**EXERCISE**.
Up to and including the line with "Task: Click the BlockSurvey", please reproduce the lines below exactly, beginning with the first.

(Stored data entries)
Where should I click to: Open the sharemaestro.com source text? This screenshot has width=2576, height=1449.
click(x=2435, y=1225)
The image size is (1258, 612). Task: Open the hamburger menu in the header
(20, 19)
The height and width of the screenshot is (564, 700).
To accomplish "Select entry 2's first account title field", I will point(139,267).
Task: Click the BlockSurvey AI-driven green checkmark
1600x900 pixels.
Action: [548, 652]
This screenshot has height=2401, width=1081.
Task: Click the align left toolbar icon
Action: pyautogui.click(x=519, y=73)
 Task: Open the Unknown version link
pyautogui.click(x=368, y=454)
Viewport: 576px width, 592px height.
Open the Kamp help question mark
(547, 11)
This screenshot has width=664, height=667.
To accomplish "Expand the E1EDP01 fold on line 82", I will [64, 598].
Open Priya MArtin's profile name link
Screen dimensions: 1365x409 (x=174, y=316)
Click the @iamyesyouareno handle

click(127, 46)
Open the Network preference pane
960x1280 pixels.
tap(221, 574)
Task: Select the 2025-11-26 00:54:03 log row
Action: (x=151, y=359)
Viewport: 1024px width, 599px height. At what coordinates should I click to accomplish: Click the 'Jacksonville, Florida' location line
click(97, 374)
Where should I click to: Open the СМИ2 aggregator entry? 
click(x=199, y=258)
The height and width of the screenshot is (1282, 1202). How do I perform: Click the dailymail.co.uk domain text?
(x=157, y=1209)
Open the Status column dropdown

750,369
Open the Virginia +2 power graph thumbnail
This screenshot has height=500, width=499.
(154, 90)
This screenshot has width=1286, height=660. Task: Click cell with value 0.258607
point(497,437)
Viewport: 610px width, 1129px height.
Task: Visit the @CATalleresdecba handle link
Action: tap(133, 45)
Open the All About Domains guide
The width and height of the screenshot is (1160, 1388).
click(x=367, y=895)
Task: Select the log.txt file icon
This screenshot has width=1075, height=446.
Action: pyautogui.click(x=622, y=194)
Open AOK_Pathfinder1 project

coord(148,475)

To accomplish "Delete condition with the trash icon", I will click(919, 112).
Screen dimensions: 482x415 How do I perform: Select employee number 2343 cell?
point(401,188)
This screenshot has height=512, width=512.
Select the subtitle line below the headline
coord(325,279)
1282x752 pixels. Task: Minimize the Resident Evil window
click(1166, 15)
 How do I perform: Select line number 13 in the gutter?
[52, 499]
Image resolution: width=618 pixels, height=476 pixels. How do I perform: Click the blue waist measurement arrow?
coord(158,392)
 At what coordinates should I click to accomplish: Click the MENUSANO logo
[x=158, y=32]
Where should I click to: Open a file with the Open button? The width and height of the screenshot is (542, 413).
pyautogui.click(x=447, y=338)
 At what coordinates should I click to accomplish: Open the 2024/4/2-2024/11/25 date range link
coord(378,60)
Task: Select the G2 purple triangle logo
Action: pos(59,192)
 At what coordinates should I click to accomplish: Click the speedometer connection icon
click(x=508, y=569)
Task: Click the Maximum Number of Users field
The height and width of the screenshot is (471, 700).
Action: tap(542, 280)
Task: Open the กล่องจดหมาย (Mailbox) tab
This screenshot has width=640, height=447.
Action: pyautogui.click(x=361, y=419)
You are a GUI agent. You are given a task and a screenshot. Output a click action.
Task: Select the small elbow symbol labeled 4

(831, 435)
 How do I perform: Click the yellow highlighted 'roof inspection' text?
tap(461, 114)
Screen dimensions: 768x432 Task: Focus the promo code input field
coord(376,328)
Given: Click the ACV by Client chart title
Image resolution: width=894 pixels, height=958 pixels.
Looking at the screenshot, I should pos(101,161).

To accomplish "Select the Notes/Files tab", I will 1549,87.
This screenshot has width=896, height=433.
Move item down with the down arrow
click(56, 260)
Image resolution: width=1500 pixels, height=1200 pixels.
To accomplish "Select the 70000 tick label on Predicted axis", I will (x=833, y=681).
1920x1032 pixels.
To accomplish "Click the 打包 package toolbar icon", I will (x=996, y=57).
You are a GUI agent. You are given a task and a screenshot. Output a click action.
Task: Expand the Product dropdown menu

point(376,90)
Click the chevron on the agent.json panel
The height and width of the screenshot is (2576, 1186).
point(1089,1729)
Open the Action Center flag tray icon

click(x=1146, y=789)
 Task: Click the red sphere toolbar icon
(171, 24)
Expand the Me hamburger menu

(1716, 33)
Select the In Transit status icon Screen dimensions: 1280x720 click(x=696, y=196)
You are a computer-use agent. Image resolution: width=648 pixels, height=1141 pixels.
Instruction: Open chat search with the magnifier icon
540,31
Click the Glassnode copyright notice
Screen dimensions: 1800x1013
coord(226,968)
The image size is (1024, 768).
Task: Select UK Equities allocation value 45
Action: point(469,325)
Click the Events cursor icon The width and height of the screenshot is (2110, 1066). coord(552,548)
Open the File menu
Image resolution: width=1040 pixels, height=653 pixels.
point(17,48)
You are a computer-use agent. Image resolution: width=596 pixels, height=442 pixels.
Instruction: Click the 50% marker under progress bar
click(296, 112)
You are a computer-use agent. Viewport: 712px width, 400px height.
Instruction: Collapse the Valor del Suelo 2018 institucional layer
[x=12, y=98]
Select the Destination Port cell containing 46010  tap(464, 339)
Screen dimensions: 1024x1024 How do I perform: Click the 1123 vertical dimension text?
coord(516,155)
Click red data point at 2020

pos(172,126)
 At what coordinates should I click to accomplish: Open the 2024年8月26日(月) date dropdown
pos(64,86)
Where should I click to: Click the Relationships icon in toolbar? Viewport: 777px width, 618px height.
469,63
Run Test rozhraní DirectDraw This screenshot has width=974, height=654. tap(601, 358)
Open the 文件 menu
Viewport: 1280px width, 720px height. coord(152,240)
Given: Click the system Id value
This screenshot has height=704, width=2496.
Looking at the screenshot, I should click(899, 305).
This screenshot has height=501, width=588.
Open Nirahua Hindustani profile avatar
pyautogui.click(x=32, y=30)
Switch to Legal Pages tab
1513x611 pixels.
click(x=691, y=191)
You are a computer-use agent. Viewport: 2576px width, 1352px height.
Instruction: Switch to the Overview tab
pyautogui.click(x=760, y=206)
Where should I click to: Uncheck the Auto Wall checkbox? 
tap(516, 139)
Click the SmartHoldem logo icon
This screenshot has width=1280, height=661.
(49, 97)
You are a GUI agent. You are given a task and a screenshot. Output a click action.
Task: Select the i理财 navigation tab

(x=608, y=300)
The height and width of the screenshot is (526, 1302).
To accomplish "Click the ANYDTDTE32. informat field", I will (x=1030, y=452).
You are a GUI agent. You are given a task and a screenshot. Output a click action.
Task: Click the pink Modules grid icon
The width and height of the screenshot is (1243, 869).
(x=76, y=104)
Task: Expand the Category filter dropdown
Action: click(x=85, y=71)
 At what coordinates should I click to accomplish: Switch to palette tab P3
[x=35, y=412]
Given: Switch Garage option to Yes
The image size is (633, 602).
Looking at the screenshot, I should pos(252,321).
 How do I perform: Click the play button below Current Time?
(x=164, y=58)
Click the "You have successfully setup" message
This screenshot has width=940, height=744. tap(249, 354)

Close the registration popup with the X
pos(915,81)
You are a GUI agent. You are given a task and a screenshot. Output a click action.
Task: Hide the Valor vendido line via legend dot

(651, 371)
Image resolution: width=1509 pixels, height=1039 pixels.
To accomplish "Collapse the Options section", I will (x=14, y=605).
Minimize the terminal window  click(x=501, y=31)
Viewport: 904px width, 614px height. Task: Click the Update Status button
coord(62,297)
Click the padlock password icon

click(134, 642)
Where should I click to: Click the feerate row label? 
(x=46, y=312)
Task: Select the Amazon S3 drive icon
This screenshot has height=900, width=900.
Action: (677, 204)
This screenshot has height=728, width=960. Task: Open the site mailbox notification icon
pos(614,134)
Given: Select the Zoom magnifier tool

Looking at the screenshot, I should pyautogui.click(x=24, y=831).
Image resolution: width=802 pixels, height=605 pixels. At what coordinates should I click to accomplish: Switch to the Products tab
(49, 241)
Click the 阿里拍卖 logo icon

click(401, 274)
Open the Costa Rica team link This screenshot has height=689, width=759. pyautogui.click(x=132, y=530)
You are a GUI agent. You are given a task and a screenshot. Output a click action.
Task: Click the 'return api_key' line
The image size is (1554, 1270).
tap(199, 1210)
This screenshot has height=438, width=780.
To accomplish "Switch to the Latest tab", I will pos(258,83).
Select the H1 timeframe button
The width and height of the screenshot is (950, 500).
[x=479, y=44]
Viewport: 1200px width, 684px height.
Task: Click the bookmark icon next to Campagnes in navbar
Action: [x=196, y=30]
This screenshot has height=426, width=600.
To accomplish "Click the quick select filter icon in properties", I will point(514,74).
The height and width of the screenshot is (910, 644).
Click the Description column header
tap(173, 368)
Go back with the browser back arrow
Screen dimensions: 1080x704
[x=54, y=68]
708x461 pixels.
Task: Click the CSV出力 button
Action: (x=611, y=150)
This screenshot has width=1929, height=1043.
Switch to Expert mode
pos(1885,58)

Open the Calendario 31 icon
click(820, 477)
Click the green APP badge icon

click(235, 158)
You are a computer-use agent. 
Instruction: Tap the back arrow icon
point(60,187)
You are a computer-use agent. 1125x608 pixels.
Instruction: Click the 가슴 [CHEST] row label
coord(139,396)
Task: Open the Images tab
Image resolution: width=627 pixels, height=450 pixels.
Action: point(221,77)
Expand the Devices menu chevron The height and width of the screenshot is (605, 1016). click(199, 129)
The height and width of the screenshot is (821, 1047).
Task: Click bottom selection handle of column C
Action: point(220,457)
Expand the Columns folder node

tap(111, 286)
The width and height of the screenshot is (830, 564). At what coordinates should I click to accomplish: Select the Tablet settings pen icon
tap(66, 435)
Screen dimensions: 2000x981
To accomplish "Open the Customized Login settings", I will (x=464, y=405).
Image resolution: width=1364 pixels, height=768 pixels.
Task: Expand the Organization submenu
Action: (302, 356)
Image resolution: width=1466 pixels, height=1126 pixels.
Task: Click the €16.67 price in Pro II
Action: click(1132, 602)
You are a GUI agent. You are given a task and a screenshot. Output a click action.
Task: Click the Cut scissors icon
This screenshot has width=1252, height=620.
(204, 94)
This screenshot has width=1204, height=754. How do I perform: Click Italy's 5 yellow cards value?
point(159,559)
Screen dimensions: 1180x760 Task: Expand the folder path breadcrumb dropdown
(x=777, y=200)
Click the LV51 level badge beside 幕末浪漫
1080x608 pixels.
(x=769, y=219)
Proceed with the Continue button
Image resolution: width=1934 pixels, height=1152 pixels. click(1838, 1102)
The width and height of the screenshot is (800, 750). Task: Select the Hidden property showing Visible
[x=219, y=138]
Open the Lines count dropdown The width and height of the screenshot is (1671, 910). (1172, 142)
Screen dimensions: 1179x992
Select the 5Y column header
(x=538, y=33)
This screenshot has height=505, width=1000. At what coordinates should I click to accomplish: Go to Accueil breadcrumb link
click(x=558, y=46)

**SOLUTION TO THIS TASK**.
Where should I click to: Open the sharemaestro.com source text? This screenshot has width=2576, height=1449.
click(x=2435, y=1225)
The image size is (1258, 612). Task: Open the hamburger menu in the header
(20, 19)
The height and width of the screenshot is (564, 700).
To accomplish "Select entry 2's first account title field", I will point(139,267).
Task: Click the BlockSurvey AI-driven green checkmark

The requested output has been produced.